Recently, Bitcoin has been mentioned in two major contexts, both crucial in terms of its future developments and current perception by the stakeholders.
At one point, the global business community sees it as a hugely attractive means of payment and investment, while others, including the army of sceptics, are utterly critical about the future of BTC asserting the tangle of controversies the virtual currency is currently trapped in.
Last week, several authoritative tech sources including Gizmodo and Wired, stole the world’s attention for a couple of days claiming the real genius behind the creation of Bitcoin may be previously unheard-of Australian scholar and businessman Craig S. Wright, not the semi-mythical Satoshi Nakamoto. As believed by both magazines, Mr. Wright may have a whopping amount of 1.100.000 Bitcoins at his possession, and that is about 450 million US dollars. It’s an open secret BTC’s exchange rate has been subject to considerate fluctuations lately, and should Wright decide to transfer his digital fortune to another location, the outcome might be unpredictable for the whole system.
So far, the allegation hasn’t been either confirmed or denied by Wright himself. Previously, there have been numerous attempts by some key news sources like Newsweek and NY Times to bring light to Nakamoto’s personality, but they all appear to be fruitless.

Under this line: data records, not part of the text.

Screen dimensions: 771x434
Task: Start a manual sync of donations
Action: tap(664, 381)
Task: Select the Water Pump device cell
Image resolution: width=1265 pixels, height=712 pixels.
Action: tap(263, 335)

This all, however, is least frightening to the US business circles that still put their faith in BTC’s and other cryptocurrencies’ latent force. It was just a few weeks ago that the Goldman Sachs Group, a US-based multinational investment banking company, revealed their intention to set up their own cryptocurrency SETLcoin. The firm did not provide any additional information about their actual ideas of SETLcoin implementation, and everything we have been able to learn about it so far is that GS’s currency shares Bitcoin’s conceptual ideas and functionality to serve the needs of funds transaction systems in order to transfer stock amounts and other kinds of securities with minimum risk compared to the existing models.
Bitcoin’s salvation, as believed by the experts of well-known Bitcasino.io’s gambling blog, lies within the clarity of its operation principles. What happens basically when a designated amount of the cryptocurrency is transferred from a sender to a receiver, is the verification of every single transaction by a network of mining devices, i.e. computers that use their processing capacity to solve continuously complexified equations and get certain amounts of BTC as a reward. The thing is, all Bitcoin units in the system are ‘marked’ with nonrepetitive IDs, with the records about each transaction stored in the Block-chain, a centralized digital register distributed evenly among all the mining machines.
According to David Birch, the key person responsible innovation at Consult Hyperion, business establishments are more than likely to take advantage of this technology. He believes “a shared ledger is [something really crucial for] transparency”, adding that there are very “specific issues about the lack of transparency” contained in “the narratives about the great financial crisis”.